Structural basis of differential actin isoform preference of YopO. (a) Thr202 of Sf9 actin forms a hydrogen bond with Lys245 on helix α3 of YopO with a bond length of 2.9 Å. YopO is colored as in Figure 1a. (b) Sequence alignment of actins. rACTA, rabbit skeletal α-actin; hACTB, human β-actin; mACTB, mouse β-actin; SfACT, S. frugiperda actin. Thr202 of Sf9 actin is marked with an asterisk. The entire sequence alignment can be found in Supplementary Figure 4. (c) Pyrene-actin polymerization assay for the determination of the monomer sequestration activity of different actin isoforms by YopO WT and K245M. Δ, change; a.u., arbitrary units.

Figure 4

YopO-bound actin interacts with other actin-binding proteins. (a) Model of the quaternary complex of YopO–actin–profilin–VASP fragment, following the color scheme in Figure 1a, with profilin shown in yellow. The surfaces occluded by the actin-binding VASP peptide (red) and profilin-binding polyproline peptide (pink) are colored burgundy and green, respectively.
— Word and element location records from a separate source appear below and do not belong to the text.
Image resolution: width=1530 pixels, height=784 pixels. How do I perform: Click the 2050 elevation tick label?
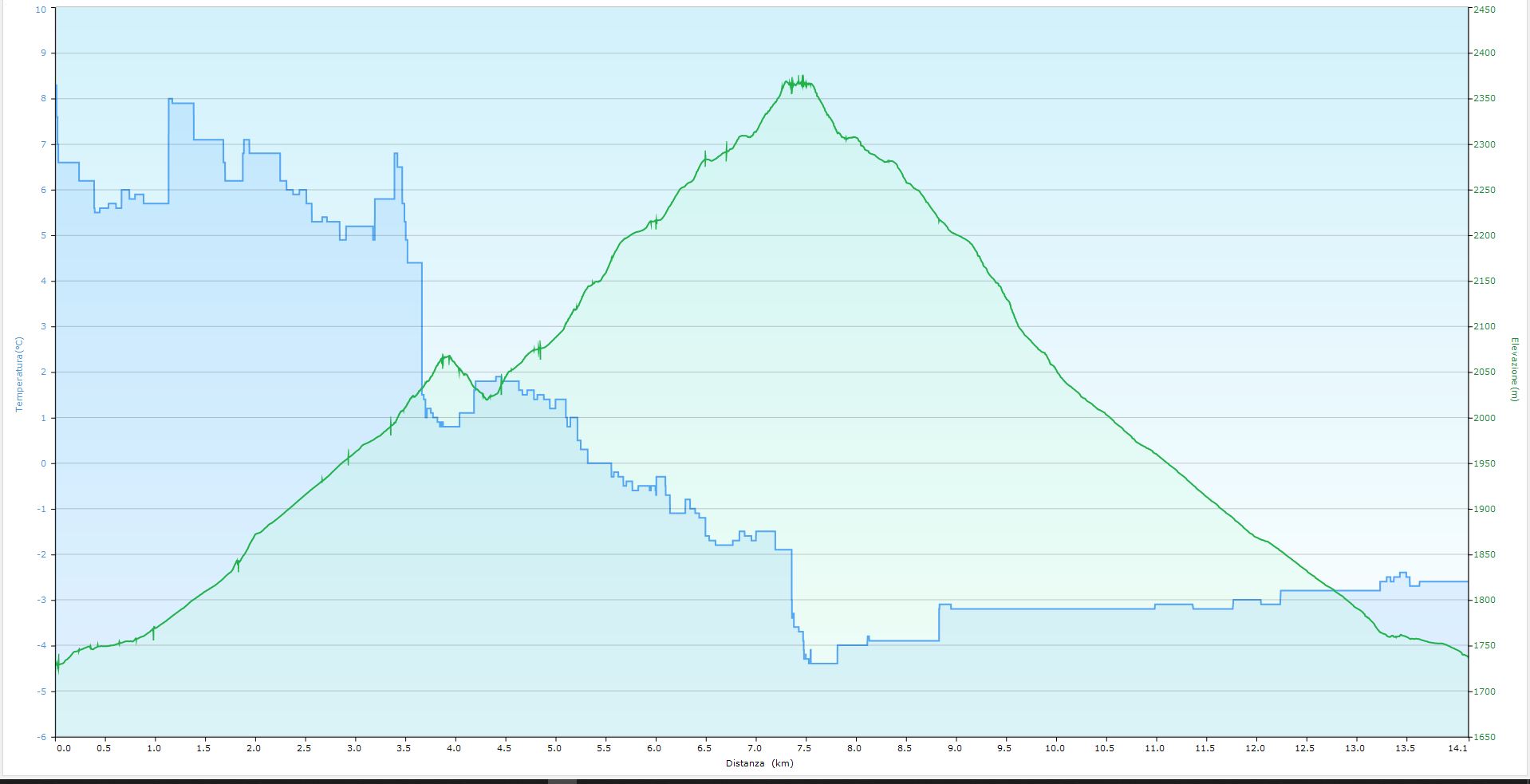pyautogui.click(x=1485, y=372)
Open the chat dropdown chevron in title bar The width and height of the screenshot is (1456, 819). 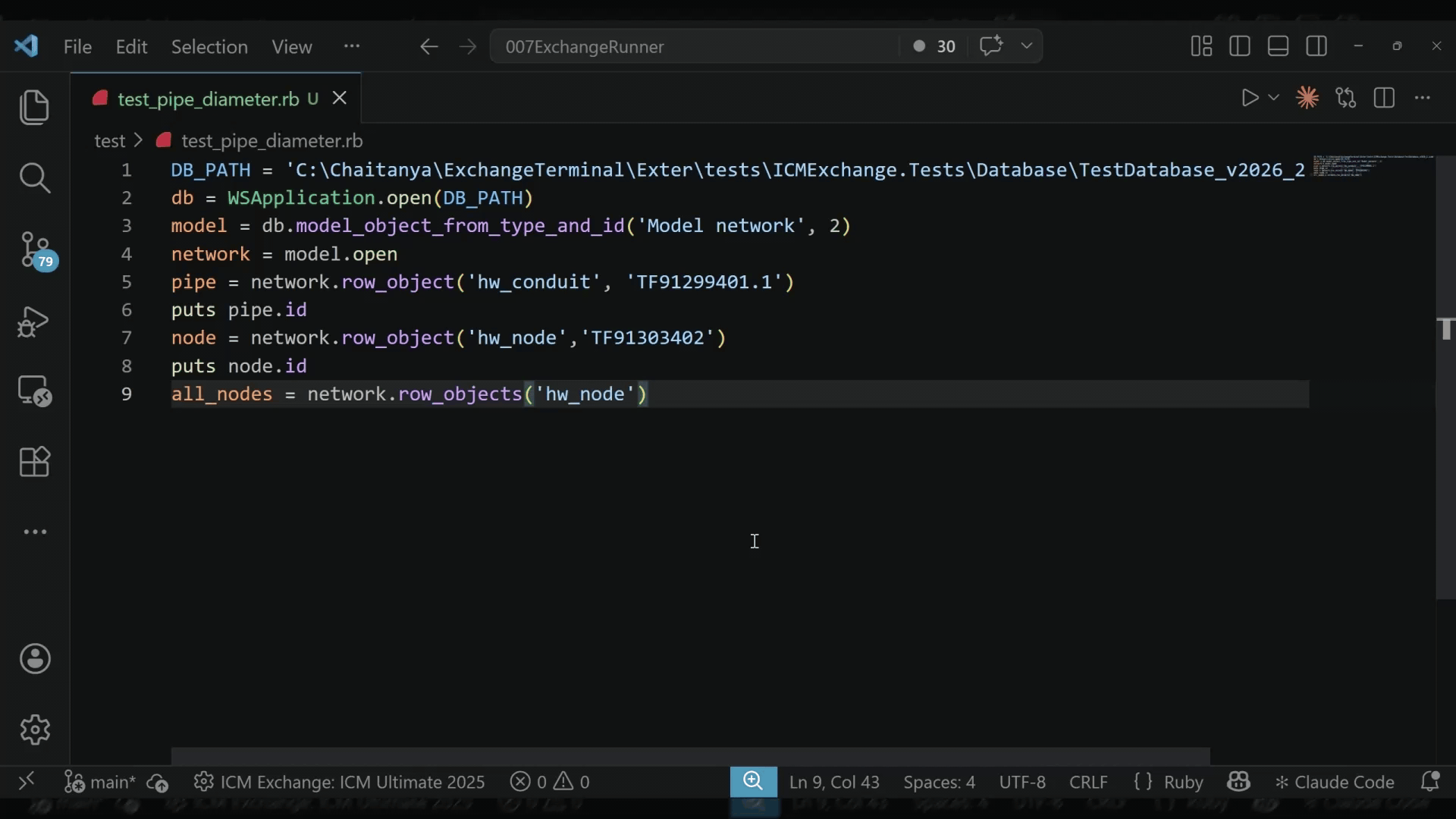click(1027, 46)
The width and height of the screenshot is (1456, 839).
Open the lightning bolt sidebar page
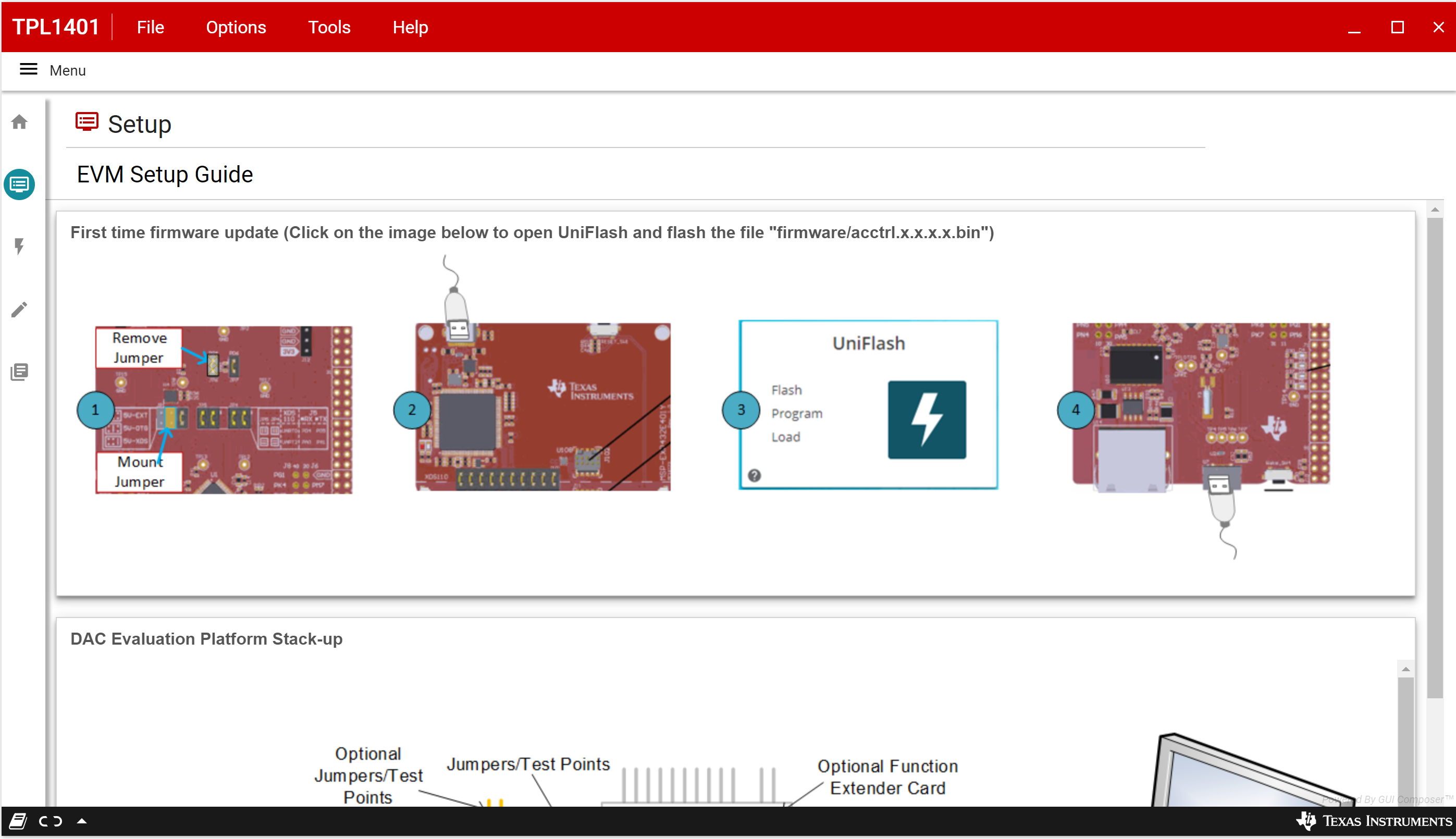pyautogui.click(x=20, y=246)
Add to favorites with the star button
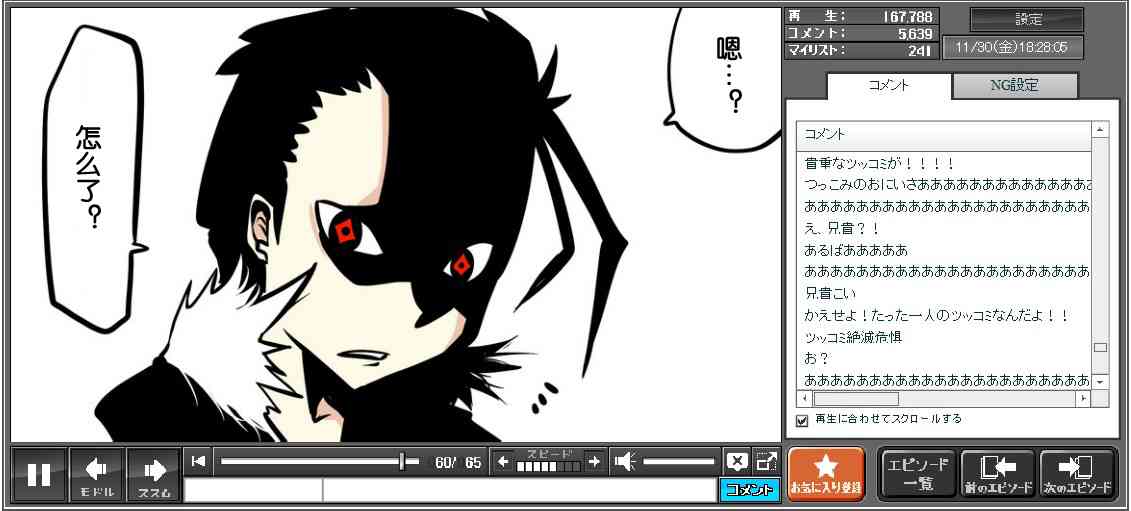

GAB domain, G-actin–binding domain. (b) Model of the tricomplex of YopO–actin–gelsolin, with gelsolin in green. G1–3, gelsolin domains 1–3. (c) Model of the ternary complex of YopO–actin–WH2, with the WH2 peptide of WASP in ocher. Models of the ternary complexes of YopO–actin–G4–6 and YopO–actin–ADFH can be found in Supplementary Figure 5a,b. (d–g) Ternary-complex formation of YopO–actin–profilin (d), YopO–actin–G1 (e), YopO–actin–cofilin (f) and YopO–actin–CapG (g), as shown by size-exclusion chromatography. These gel-filtration chromatograms are shown in red and are superimposed on chromatograms of YopO WT, Sf9 actin, YopO WT with Sf9 actin, and the individual actin-binding proteins, colored as indicated. Fractions of the eluted material were analyzed by SDS-PAGE and visualized by Coomassie staining.

Figure 5

Phosphorylation of actin-binding proteins by YopO. (a) In vitro phosphorylation assay, monitored by autoradiography and Coomassie staining. Red asterisks indicate the molecular weights of the substrates. Owing to overlap in the molecular weights of YopO and GST-WASP, the phosphorylated GST-WASP was cleaved with thrombin before SDS-PAGE. Phosphorylation of VASP by various YopO mutants and the quality of the substrates used in the assay can be found in Supplementary Figure 5c,d. (b) Model for phosphorylation of recruited actin-binding proteins by YopO. YopO is colored as in Figure 1a, with actin in gray. The WH2 peptide of WIP (PDB 2A41) is drawn in green, at left. Middle and right show an additional modeled 15-residue peptide binding up and into the kinase active site (colored magenta). (c) Effect of YopO phosphorylation on VASP-mediated actin polymerization. KD, kinase dead.

Figure 6

Model for disabling actin polymerization by YopO. P, phosphorylation; Rac/Rho, Rac and/or Rho.